Pixel coordinate grounding data
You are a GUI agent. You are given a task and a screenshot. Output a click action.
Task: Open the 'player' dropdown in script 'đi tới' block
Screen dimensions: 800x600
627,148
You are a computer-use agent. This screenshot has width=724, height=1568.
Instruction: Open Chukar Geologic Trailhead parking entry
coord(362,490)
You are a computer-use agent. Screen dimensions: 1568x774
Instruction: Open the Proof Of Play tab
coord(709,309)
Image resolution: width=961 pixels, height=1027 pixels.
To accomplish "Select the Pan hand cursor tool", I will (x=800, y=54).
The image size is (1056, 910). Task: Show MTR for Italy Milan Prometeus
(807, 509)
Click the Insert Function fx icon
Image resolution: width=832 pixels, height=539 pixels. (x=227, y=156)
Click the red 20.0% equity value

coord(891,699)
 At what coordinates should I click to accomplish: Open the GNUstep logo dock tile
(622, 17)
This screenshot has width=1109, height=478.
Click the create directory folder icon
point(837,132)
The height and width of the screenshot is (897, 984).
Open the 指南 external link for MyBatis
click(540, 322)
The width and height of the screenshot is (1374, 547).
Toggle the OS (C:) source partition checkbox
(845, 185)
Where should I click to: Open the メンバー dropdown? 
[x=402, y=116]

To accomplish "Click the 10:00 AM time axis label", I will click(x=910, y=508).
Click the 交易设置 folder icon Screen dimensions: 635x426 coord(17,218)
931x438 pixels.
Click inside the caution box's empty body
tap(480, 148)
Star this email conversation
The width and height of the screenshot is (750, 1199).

• Description of the task
How many lines in the records hold the string "agent"? Reply with the number only.

• Solved exercise
3